The following coverage is available with each individual Medicare plan:

  • Medicare Part A: Part A covers inpatient care in a hospital or skilled nursing facility, along with nursing home care, hospice care, home health care, and blood transfusions.
  • Medicare Part B: Part B covers medically necessary services and preventive services, such as outpatient hospital care, surgeries, and some durable medical equipment.
  • Medicare Part C: Part C is Medicare Advantage, which is a plan sold by private insurers that cover what isn’t covered by Original Medicare, such as vision, hearing, and dental.
  • Medicare Part D: Part D covers prescription drugs that are covered by your insurance plan.

Medicare Part A: What is Covered

In general, Medicare Part A covers:

  • Hospital care (inpatient)
  • Limited home health services
  • Hospice care
  • Acute care hospitals
  • Critical access hospitals
  • Inpatient rehabilitation facilities
  • Long-term care hospitals
  • Mental health care
  • Part-time skilled nursing care
  • Physical therapy
  • Speech therapy
  • Occupational therapy
  • Medical social assistance
  • Part-time home health aide assistance
  • Skilled nursing services
  • Semi-private rooms
  • Meals
  • Medical supplies and equipment used in a skilled nursing facility
  • Medications received while in a skilled nursing facility
  • Dietary counseling 
  • Ambulance transportation to the closest provider is services not provided at the skilled nursing facility

Medicare Part B: What is Covered

In general, Medicare Part B covers:

  • Medically necessary services or supplies are needed to diagnose or treat your medical condition.
  • Clinical research
  • Ambulance services
  • Durable medical equipment
  • Inpatient, outpatient, and partial hospitalization for mental health services
  • Limited outpatient prescription drugs
  • Preventive services, such as health care prevent an illness like the flu or detect an illness at an early stage.

Medicare Part C: What is Covered

Medicare Part C is another name for Medicare Advantage.
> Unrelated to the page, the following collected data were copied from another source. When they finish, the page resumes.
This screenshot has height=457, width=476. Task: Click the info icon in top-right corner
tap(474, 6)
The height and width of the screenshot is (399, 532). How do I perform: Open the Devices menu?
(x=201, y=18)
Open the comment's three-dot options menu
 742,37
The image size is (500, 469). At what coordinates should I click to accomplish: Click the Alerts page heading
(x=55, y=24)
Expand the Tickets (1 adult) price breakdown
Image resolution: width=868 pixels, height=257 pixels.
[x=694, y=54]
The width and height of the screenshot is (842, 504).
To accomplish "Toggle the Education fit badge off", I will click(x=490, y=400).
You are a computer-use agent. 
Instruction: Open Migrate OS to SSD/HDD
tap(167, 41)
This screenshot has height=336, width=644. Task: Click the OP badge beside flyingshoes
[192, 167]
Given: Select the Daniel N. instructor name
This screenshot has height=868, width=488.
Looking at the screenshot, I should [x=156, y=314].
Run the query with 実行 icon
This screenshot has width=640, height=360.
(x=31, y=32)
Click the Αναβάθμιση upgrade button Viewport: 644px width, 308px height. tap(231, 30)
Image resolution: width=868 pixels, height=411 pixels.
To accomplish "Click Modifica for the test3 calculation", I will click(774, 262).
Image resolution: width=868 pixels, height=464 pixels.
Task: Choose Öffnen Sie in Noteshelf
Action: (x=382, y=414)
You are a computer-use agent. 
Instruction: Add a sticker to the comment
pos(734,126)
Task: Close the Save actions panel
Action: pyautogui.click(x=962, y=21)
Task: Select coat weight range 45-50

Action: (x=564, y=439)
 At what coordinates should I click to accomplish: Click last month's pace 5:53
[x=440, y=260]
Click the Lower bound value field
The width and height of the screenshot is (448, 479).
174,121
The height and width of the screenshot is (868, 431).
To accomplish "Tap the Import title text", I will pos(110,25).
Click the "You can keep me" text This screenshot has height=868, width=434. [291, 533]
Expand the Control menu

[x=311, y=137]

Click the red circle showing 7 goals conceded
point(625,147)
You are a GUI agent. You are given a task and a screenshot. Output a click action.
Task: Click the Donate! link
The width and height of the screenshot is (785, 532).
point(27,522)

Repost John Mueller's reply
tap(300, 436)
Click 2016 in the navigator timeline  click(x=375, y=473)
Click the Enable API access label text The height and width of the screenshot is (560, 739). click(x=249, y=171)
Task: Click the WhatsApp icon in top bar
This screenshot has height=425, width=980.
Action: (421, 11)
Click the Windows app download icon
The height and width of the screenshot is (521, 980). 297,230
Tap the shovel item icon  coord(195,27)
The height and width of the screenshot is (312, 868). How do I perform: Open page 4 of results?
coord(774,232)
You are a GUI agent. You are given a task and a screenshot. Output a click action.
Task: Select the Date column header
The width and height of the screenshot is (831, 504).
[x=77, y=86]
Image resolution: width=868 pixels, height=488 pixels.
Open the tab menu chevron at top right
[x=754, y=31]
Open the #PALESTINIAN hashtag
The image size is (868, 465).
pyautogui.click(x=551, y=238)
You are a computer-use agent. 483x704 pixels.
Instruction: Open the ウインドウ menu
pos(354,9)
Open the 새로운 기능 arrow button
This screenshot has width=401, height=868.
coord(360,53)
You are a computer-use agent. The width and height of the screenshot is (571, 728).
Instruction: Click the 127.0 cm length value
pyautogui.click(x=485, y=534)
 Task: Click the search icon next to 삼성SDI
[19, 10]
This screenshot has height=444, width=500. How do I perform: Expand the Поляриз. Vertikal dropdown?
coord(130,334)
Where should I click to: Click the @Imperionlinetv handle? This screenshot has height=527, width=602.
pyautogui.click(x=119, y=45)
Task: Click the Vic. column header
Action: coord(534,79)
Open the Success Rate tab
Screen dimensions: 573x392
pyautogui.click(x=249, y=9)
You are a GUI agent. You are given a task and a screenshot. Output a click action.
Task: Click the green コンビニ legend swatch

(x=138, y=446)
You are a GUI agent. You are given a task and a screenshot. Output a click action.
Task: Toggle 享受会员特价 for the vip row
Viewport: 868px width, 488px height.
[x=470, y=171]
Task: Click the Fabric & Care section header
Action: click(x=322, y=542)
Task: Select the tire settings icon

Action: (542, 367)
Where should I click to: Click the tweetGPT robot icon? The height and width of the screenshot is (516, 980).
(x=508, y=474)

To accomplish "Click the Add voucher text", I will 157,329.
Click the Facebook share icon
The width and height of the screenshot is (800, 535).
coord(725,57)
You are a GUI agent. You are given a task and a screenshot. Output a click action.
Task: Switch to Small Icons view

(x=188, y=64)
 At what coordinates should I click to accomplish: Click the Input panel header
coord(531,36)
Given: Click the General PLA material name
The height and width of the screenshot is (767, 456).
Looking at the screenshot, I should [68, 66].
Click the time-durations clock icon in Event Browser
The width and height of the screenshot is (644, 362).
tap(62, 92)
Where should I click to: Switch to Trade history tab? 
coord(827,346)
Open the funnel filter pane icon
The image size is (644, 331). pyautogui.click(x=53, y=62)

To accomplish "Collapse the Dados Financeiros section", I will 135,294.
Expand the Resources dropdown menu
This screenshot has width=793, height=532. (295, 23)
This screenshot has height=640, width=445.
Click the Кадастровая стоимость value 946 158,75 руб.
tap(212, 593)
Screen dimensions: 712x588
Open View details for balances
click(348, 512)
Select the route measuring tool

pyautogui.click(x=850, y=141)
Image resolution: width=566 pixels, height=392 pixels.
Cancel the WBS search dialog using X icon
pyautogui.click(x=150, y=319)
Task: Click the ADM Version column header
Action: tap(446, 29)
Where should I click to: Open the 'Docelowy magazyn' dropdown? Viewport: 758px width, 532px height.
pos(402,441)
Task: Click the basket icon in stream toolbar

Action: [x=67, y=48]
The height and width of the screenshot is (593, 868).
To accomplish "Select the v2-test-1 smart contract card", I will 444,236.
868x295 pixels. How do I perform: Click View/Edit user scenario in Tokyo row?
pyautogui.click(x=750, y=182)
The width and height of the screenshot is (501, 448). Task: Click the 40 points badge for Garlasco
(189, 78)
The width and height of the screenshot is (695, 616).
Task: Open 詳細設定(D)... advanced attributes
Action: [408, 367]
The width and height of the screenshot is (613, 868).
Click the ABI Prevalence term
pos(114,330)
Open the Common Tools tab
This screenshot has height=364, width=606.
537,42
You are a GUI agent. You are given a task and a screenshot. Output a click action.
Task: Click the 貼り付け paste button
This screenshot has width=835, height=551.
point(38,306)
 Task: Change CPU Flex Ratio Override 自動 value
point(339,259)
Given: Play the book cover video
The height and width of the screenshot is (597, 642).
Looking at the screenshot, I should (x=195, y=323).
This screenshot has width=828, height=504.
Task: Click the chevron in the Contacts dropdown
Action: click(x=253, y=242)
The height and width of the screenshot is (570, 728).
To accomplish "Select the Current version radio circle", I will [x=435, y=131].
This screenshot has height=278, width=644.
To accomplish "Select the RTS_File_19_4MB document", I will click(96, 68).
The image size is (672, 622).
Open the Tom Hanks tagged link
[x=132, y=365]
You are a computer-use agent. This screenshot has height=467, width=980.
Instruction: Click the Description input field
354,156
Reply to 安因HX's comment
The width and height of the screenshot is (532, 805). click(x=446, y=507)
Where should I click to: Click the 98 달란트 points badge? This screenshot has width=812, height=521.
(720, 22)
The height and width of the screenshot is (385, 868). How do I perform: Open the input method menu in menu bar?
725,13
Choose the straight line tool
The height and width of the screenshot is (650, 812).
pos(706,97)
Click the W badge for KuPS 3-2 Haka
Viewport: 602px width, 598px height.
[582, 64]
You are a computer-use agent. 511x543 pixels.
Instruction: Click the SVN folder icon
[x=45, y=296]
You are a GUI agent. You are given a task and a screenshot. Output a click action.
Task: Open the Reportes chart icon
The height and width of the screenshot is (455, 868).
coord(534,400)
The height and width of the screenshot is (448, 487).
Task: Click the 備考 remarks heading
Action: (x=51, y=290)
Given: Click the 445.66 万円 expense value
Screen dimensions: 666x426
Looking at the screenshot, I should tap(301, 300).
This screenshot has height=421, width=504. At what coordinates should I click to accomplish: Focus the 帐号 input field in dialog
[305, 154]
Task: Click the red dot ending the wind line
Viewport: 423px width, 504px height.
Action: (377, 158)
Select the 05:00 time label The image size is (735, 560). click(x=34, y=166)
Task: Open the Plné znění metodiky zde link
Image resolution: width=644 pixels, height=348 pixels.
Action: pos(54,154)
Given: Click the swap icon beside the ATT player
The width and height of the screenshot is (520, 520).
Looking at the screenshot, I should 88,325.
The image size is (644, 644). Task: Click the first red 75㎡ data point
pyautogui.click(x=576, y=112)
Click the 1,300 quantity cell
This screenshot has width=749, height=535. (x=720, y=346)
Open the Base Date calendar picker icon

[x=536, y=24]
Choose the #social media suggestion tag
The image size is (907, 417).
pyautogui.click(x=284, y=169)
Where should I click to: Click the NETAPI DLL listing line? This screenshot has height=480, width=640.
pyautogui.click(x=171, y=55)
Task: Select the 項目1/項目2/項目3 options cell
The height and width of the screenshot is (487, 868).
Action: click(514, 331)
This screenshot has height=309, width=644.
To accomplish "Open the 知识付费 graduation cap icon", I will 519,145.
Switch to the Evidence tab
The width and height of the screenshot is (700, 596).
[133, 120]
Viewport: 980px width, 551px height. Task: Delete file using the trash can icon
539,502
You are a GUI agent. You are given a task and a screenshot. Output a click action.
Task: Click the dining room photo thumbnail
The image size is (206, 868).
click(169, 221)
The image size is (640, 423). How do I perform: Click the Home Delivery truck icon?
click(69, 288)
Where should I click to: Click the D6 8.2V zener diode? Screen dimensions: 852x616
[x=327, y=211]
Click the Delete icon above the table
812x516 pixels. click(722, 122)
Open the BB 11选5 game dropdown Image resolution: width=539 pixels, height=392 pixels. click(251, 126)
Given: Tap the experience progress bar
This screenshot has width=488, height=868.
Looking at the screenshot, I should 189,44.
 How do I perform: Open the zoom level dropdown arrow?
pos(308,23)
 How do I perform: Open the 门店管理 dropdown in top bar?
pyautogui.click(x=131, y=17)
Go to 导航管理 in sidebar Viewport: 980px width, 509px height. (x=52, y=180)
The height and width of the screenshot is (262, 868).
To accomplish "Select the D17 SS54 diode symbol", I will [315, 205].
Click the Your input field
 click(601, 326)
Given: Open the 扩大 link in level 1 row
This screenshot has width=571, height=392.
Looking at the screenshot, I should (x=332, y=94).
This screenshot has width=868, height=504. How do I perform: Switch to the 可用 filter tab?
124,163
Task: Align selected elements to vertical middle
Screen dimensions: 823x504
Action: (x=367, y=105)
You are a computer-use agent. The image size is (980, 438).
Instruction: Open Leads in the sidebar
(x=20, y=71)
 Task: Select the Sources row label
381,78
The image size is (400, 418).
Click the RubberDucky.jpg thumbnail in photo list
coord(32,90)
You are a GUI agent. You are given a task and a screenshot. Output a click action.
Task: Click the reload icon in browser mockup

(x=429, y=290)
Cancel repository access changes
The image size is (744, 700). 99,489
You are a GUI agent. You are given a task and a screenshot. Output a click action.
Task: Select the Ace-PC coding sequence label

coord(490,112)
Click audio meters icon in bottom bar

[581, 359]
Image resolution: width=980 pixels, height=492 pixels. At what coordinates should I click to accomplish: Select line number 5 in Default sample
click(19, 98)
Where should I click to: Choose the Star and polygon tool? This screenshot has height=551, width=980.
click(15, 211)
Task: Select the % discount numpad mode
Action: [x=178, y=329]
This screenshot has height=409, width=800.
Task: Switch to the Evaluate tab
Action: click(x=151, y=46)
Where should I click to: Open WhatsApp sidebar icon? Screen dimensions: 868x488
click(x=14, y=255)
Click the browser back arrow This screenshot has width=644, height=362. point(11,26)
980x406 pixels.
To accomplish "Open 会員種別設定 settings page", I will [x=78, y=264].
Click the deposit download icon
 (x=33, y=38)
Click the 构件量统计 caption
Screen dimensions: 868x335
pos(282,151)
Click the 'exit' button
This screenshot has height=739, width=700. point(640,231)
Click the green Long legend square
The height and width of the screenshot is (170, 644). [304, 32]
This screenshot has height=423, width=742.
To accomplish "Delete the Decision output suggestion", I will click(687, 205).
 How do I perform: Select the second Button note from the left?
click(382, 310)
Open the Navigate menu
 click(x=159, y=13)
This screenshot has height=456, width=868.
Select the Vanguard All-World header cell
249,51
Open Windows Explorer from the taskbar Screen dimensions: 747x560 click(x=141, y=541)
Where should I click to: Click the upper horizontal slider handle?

Medicare Advantage plans give you everything that Original Medicare (Parts A and B) offers, along with more coverage for things like hearing, vision, and dental.

Medicare Advantage can cover the vast majority of out-of-pocket costs and expenses related to services and supplies not covered by Original Medicare. 

Medicare D: What is Covered

Medicare Part D only covers prescription drugs that are covered by your insurance plan. Visit CoverageHaven today to learn about Medicare Part D and find out more about the services and items Medicare covers.

Avoid the 3 Major Medicare Mistakes

There are 3 major mistakes made every day by U.S. citizens who need coverage but don’t know their options or what they’re missing out on. These mistakes include not signing up for Medicare during the allotted time slots, assuming your coverage extends to your spouse, and thinking all prescriptions are covered.

1. Not Signing Up for Medicare Before Turning 65

If you receive social security at the age of 65, you are automatically enrolled into Medicare. However, if you do not take social security until a later age, you must enroll on your own when you turn 65. Your enrollment period begins 3 months before you turn 65, includes the month in which you turn 65, and ends 3 months after the month you turn 65. 

It is best to keep your eyes open for the open enrollment period and annual enrollment period so you can ensure you and your health are covered. 

2. Assuming Your Coverage Applies to your Spouse

Many people believe that when they turn 65, the Medicare they receive is also included for their spouse. This is incorrect – there is no group coverage, and you have to check with your insurance provider, your spouse’s insurance provider, or with an eligible work record to see if you can share coverage.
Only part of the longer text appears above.